* start Provided information *

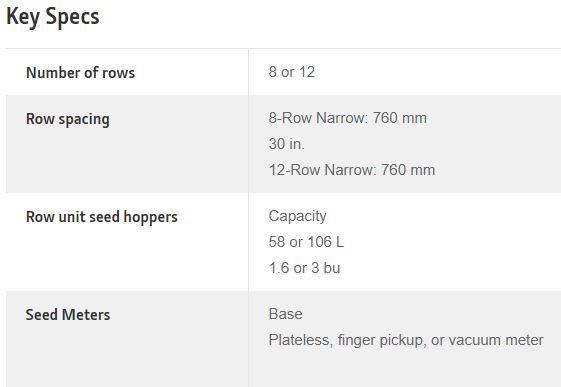
Task: Click the 1.6 or 3 bu value
Action: click(x=304, y=268)
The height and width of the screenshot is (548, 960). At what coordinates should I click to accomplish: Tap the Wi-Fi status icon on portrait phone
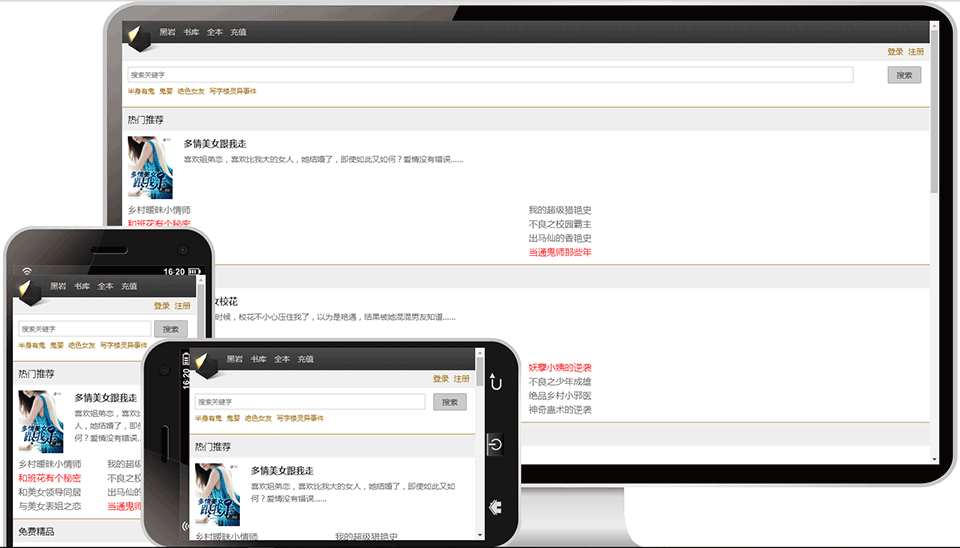coord(26,271)
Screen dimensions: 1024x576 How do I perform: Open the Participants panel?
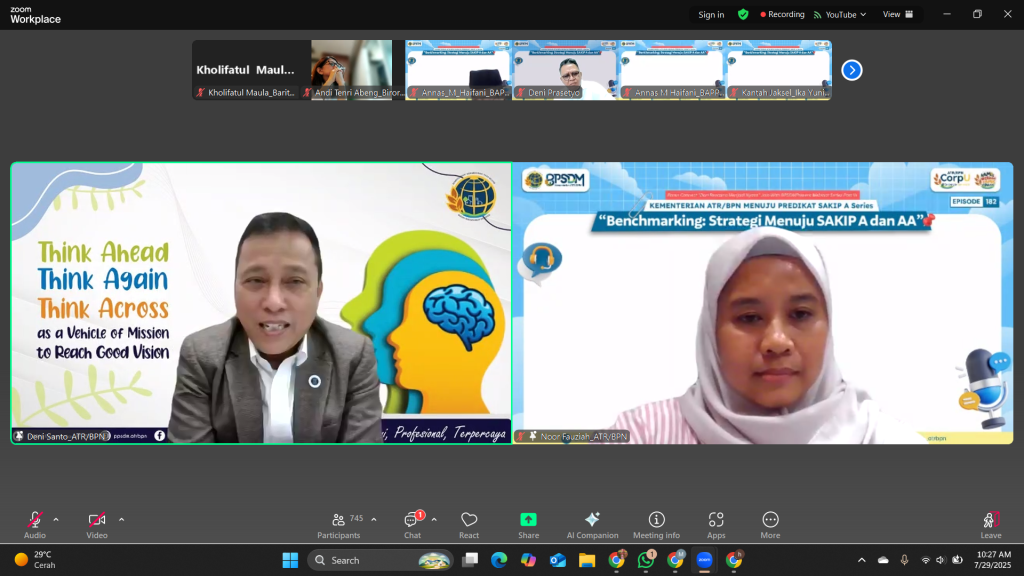339,524
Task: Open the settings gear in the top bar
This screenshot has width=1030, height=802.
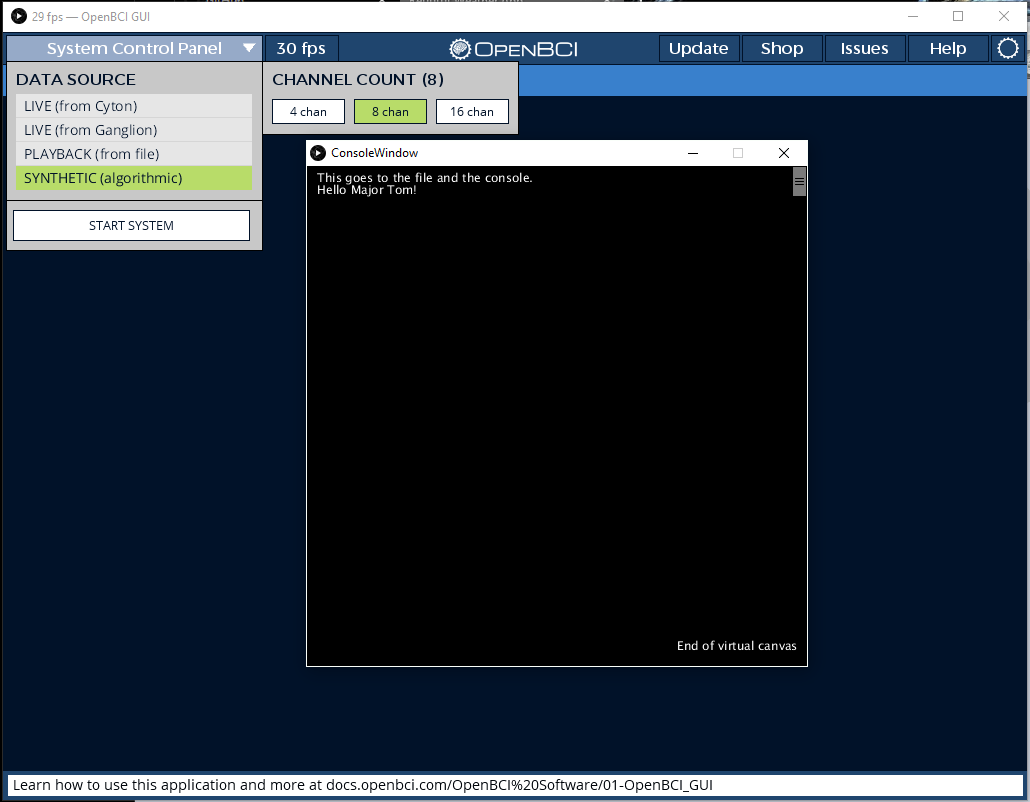Action: (x=1007, y=47)
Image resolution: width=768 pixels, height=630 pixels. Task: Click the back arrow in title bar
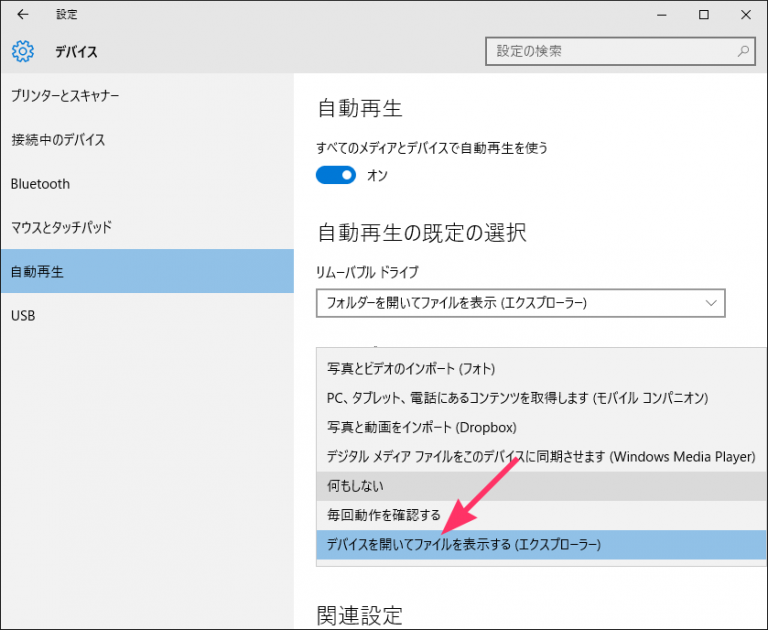click(x=23, y=15)
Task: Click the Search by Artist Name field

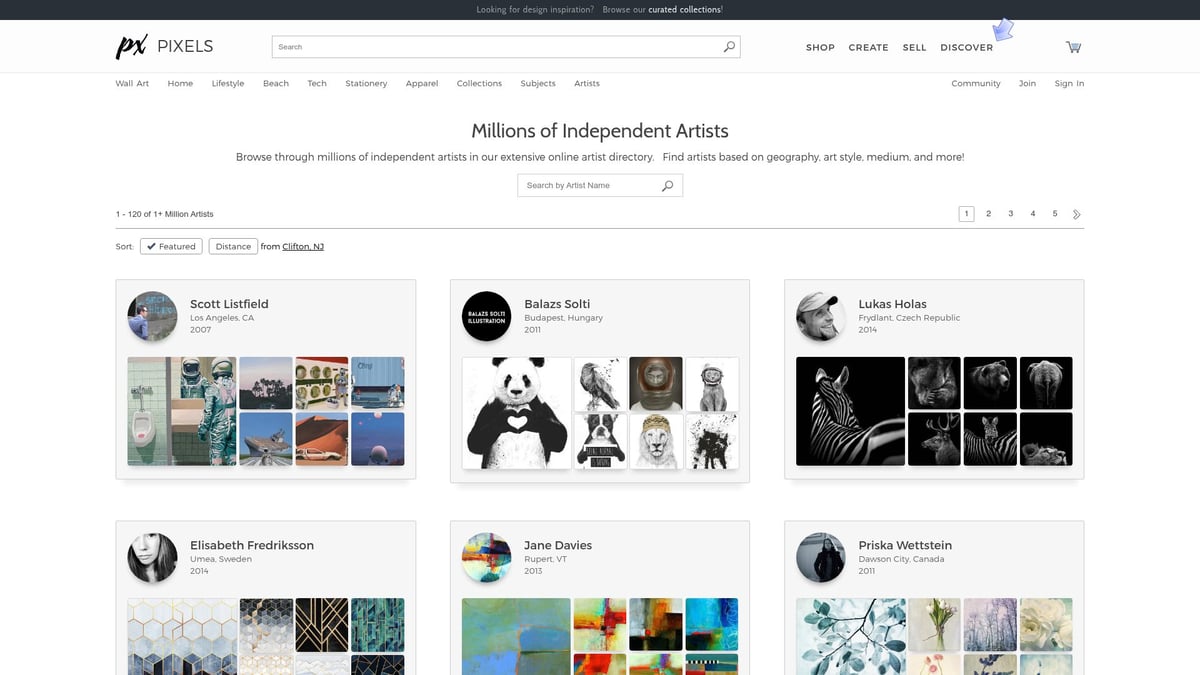Action: pos(590,186)
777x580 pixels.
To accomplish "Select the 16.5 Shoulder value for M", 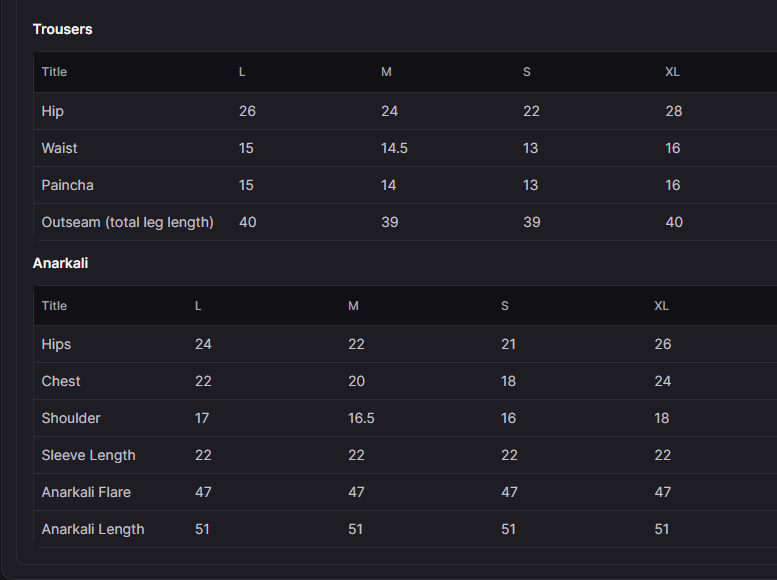I will 361,418.
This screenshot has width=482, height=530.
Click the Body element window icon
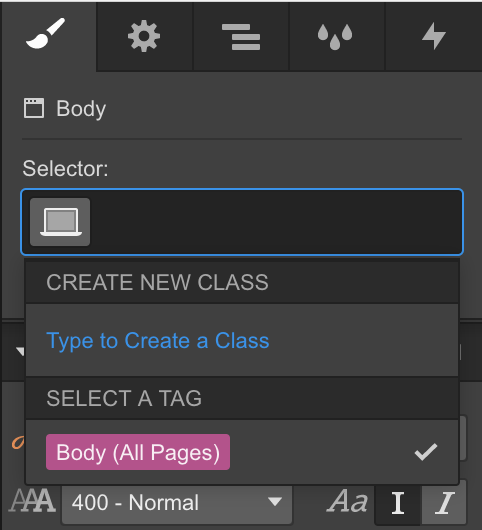click(34, 108)
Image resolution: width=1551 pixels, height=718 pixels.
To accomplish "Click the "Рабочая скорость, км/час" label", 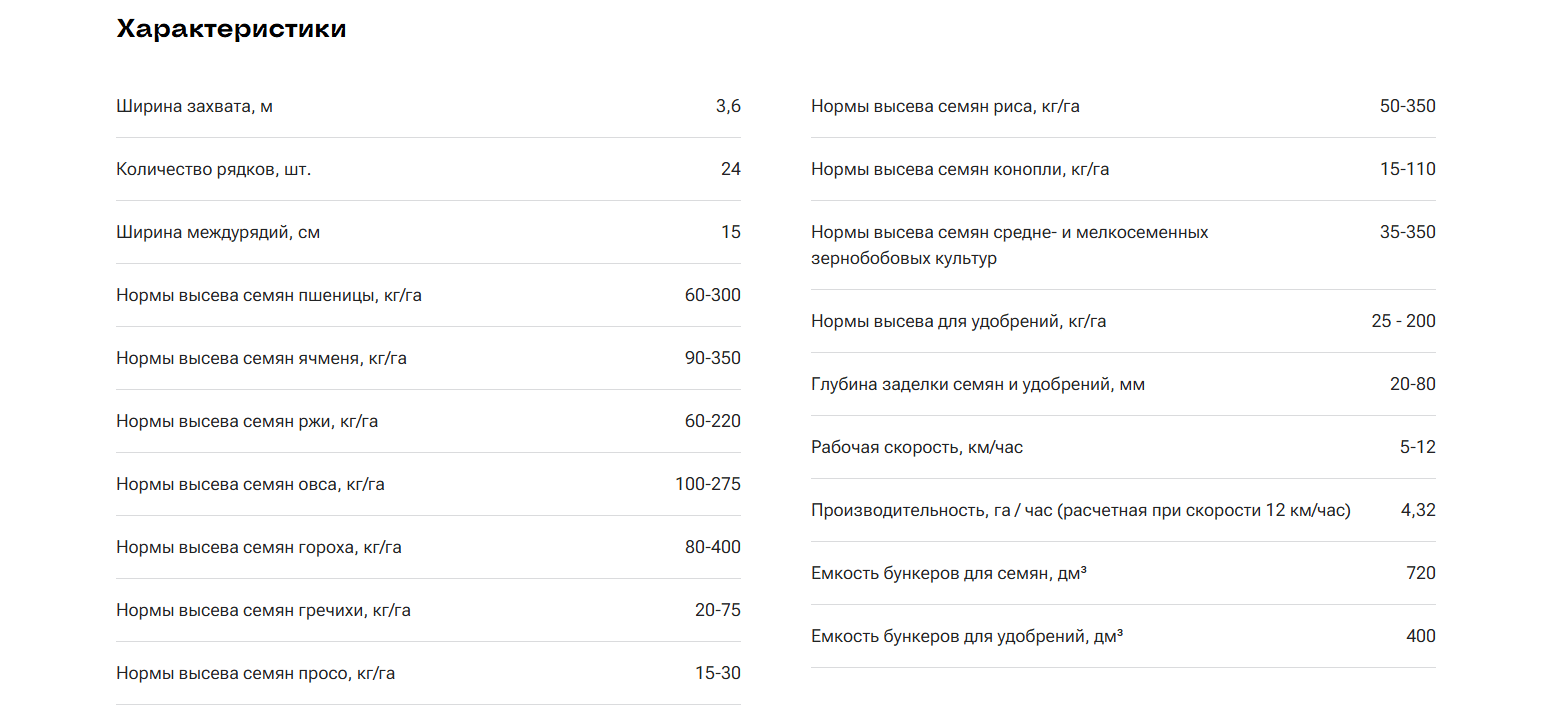I will (x=917, y=447).
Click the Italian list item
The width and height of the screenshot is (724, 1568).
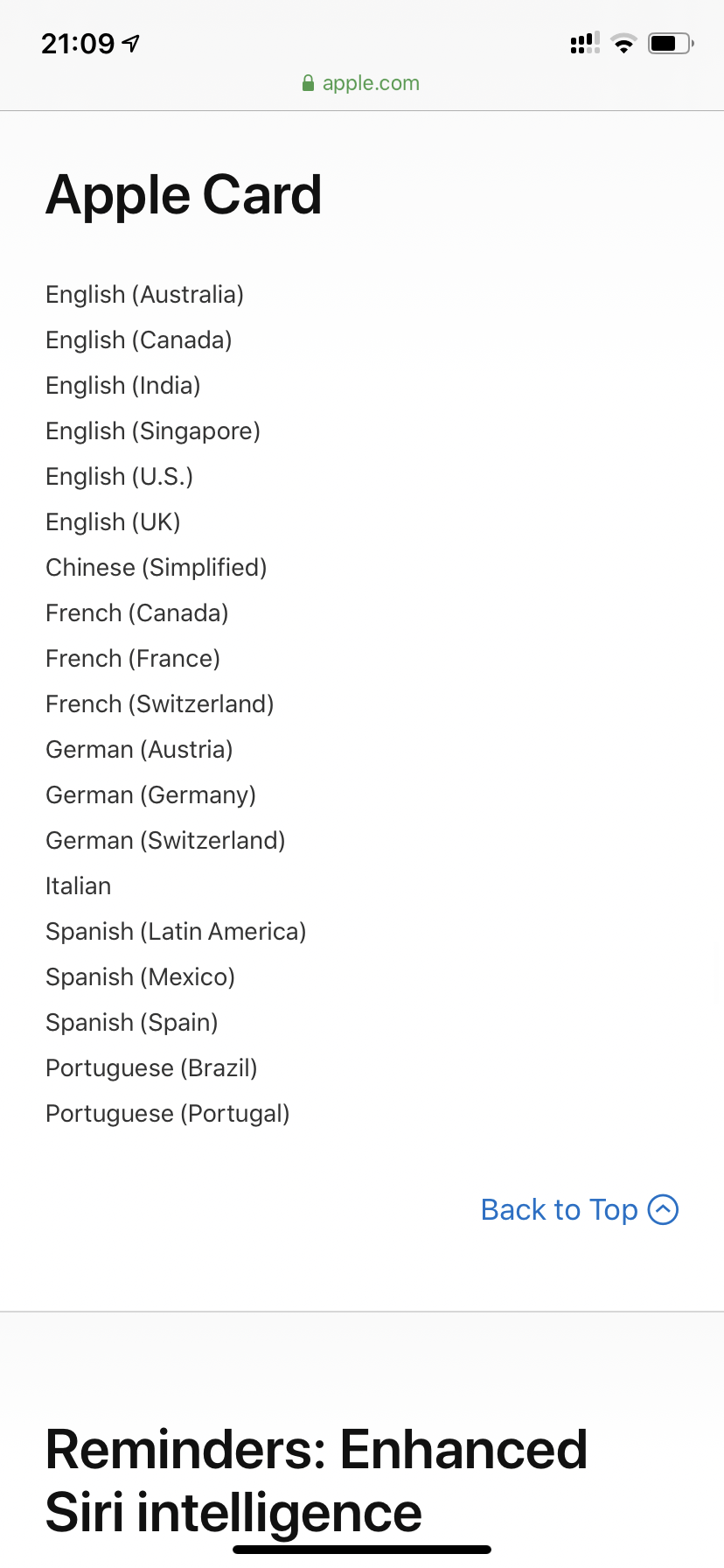pos(78,886)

* end Provided information *

Reproduce the lines, starting with the line containing "Click the Italian list item" and continuing through the end of the records, offsetting every answer coordinate by adding 48 to it. Omit the pictures.

Click the Italian list item
The width and height of the screenshot is (724, 1568).
pos(126,934)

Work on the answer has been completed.